§ 练习题目:
a - 返回讲述崔浩的选段中从“比如读书,比如研究国家典章制”开始、一直到“都对流行的东西特别容易盲从。”为止的原文。
b - 续写讲述崔浩的选段，紧接其最后一句往下写。
**** 选读段落
崔浩回到了家里,有了充足的时间可以供自己自由支配,他仍然是沿着自己习惯性的爱好往前走。
比如读书,比如研究国家典章制度,比如思考,比如观察天象,等等。以前曾经想过但没有顾上做的事情,现在可以用一用功夫了。
他开始练习服食养性的法术。服食,就是吃药,道教认为吃药可以好处大大的有。所吃的药有丹药,有草木药,有把矿物质和草木混到一块儿炼成的药。道士中有一个著名的叫作葛洪,他还写成了书来专题论述,认为药有三等,上药成仙,中药养性,下药治病。说得神乎其神的,这也是故弄玄虚的人说大话的特定逻辑,他们把大家都认可的事情掺进去,并且故意说成是低级的,然后往上进行升级式编造,比如吃药,大家都知道有用,用处就是治病,他们却说,这是最低级别的用处,然后就凭着想象编造出谁都没有见过的高境界,拿来唬人,他自己也没见过,说得多了自己就自欺欺人地信以为真了。
崔浩也染上了这种流行病,他认为灵异古怪的事情全都是真的,他就亲身体验起来了。
这种药可不是好东西,平常的药都是用来治病的,这种药不是,它是给没病的人吃,让他为了谁也没有见过的纯粹瞎编的目标来吃药,吃了就害病,病了还自以为就是自己追求的高级目标,病得成了残废,不是吃药不好,而是你没吃好。万一有人吃药吃死了,他就赶紧解释说,那就是成仙了。
就是这样的理论,也骗住了那个时代无数的人,因为人都对神秘的东西特别容易相信,因为人都对流行的东西特别容易盲从。
崔浩吃了药后,感到飘飘欲仙,他怀念起那个刚刚去世的年轻皇帝来,拓跋嗣虽然在南征的问题上开始时没有听从他的意见,但是并没有怀疑他是用心偏向南朝的。等到奚斤攻城攻不下来,请求增援时,拓跋嗣御驾亲征,进行声援,就让崔浩跟着出征,让他给自己当军师,还给了他相州刺史再加上左光禄大夫的官职,这可是对他的认可。
崔浩没有辜负拓跋嗣对他的信任,在整个进军过程中,他出谋划策,拿出来不少好主意,越来越受到皇帝的肯定,皇帝对他的态度逐渐由重视他的话发展到了重视他这个人。他明确的感觉到了这一点,他也觉察出了背后有人不满,但是他没有放在心上,谁知道后来的情况会发生这么剧烈的变化呢!
********
**** 材料列表
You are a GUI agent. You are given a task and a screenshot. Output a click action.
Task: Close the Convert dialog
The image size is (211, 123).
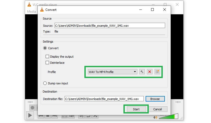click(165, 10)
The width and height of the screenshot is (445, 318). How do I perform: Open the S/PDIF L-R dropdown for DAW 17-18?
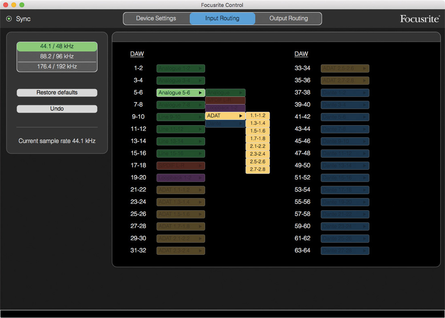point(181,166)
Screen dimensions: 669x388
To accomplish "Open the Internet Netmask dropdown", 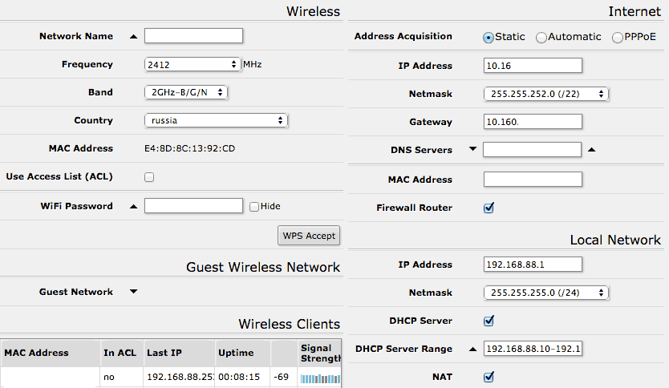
********
§ 参考答案:
a -
比如读书,比如研究国家典章制度,比如思考,比如观察天象,等等。以前曾经想过但没有顾上做的事情,现在可以用一用功夫了。
他开始练习服食养性的法术。服食,就是吃药,道教认为吃药可以好处大大的有。所吃的药有丹药,有草木药,有把矿物质和草木混到一块儿炼成的药。道士中有一个著名的叫作葛洪,他还写成了书来专题论述,认为药有三等,上药成仙,中药养性,下药治病。说得神乎其神的,这也是故弄玄虚的人说大话的特定逻辑,他们把大家都认可的事情掺进去,并且故意说成是低级的,然后往上进行升级式编造,比如吃药,大家都知道有用,用处就是治病,他们却说,这是最低级别的用处,然后就凭着想象编造出谁都没有见过的高境界,拿来唬人,他自己也没见过,说得多了自己就自欺欺人地信以为真了。
崔浩也染上了这种流行病,他认为灵异古怪的事情全都是真的,他就亲身体验起来了。
这种药可不是好东西,平常的药都是用来治病的,这种药不是,它是给没病的人吃,让他为了谁也没有见过的纯粹瞎编的目标来吃药,吃了就害病,病了还自以为就是自己追求的高级目标,病得成了残废,不是吃药不好,而是你没吃好。万一有人吃药吃死了,他就赶紧解释说,那就是成仙了。
就是这样的理论,也骗住了那个时代无数的人,因为人都对神秘的东西特别容易相信,因为人都对流行的东西特别容易盲从。

b -
他还清清楚楚的记得,当虎牢关拿下之后,他跟随拓跋嗣去出巡,他们来到黄河边,登上一个高高的山坡,视野突然间无比开阔,下边是波涛滚滚的黄河,旁边是向着远方绵延伸展的山川。当时崔浩激情大发,他忍不住高谈阔论,对着同行的官员们大谈国家管理,谈秦始皇把分封制改为郡县制的好处与缺点,把秦始皇与汉武帝在郡县制管理中的得失进行比较,在场的所有官员全都听得十分佩服。
崔浩从来不隐瞒自己的自信。跟朋友们谈论起来,他经常会去品评各种历史人物,也经常会评价当前的风云人物。有一次有朋友让他自我评价一下,他就说,他认为自己可以和西汉的张良相提并论,这是光论才能谋略,如果再比较一下对于古代制度的研究,那么自己肯定比张良强多了。
这个自我评价可是过分,他不知道,他已经在周围朋友的夸赞声中飘飘然了。真正高层次的人才是看大不看小的,对枝枝节节的过分关注有时候会妨碍你的大思考。崔浩所自鸣得意的地方,恰恰是显示出了他的小,境界不够。
崔浩还跟另外一个朋友谈论诸葛亮,他对诸葛亮很不以为然,认为诸葛亮得到了一个英雄的君主做知音,却没有能够统一天下,他放弃了荆州跑到交通闭塞的西蜀去,跟汉朝时占据南越的赵佗差不多,哪里能够跟管仲、萧何比。后来多次出兵,老打败仗,气得病死了,也比不了古代的良将。
这同样是崔浩见小不见大的表现,时势造英雄,诸葛亮出山的时候天下的形势已经开始趋于相对稳定,这一点在隆中对里面说得够清楚了,任何一个人也不能逆天下大势而动,这种思维方式只能说明自己把天下的事情看得太轻易了。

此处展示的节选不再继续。